→ INSTRUCTIONS FOR THE TASK
Can you format the data as a Markdown table with the columns Row and Data line, starting at the line that contains "This screenshot has width=1280, height=720." and ending with the last line of the data? Number each row and leave out any blank lines.

--*--

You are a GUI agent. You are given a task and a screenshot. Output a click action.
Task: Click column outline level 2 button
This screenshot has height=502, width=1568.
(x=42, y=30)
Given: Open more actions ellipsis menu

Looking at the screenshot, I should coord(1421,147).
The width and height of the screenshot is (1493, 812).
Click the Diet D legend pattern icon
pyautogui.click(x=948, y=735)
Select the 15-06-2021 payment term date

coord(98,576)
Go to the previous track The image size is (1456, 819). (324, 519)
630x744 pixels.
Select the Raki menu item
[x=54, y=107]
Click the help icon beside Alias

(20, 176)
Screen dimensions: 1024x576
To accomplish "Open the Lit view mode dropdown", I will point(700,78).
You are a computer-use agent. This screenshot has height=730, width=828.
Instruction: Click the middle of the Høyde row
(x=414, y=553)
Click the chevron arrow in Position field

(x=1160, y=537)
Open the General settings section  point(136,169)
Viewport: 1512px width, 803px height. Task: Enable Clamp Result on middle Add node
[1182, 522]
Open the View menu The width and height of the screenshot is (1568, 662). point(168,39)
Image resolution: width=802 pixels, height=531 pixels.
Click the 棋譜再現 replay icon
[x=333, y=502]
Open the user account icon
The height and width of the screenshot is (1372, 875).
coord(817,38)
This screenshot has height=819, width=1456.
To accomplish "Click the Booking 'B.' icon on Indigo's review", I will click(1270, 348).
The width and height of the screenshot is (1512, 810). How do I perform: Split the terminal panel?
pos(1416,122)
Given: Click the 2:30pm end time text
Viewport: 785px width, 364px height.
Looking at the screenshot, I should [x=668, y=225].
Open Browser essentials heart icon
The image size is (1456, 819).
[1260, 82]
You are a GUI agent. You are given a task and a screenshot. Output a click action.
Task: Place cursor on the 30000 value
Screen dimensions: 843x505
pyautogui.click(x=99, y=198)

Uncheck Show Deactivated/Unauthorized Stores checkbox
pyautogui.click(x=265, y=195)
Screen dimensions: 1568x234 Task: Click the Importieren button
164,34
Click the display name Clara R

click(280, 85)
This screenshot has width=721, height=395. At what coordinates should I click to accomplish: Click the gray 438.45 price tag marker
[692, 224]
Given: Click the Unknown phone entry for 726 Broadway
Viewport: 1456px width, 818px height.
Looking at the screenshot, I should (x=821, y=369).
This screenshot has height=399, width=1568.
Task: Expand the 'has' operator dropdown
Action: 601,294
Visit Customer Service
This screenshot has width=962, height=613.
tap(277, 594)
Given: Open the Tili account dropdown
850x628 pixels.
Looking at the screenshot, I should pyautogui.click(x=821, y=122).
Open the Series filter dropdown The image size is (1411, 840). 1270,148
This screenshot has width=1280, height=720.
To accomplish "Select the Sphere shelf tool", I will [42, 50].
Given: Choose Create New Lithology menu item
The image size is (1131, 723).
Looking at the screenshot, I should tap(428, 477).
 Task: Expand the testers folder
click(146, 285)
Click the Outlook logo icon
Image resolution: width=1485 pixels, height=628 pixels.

--*--

→ THE OUTPUT
| Row | Data line |
|---|---|
| 1 | This screenshot has width=1280, height=720. |
| 2 | To accomplish "Select the Sphere shelf tool", I will [42, 50]. |
| 3 | Given: Choose Create New Lithology menu item |
| 4 | The image size is (1131, 723). |
| 5 | Looking at the screenshot, I should tap(428, 477). |
| 6 |  Task: Expand the testers folder |
| 7 | click(146, 285) |
| 8 | Click the Outlook logo icon |
| 9 | Image resolution: width=1485 pixels, height=628 pixels. |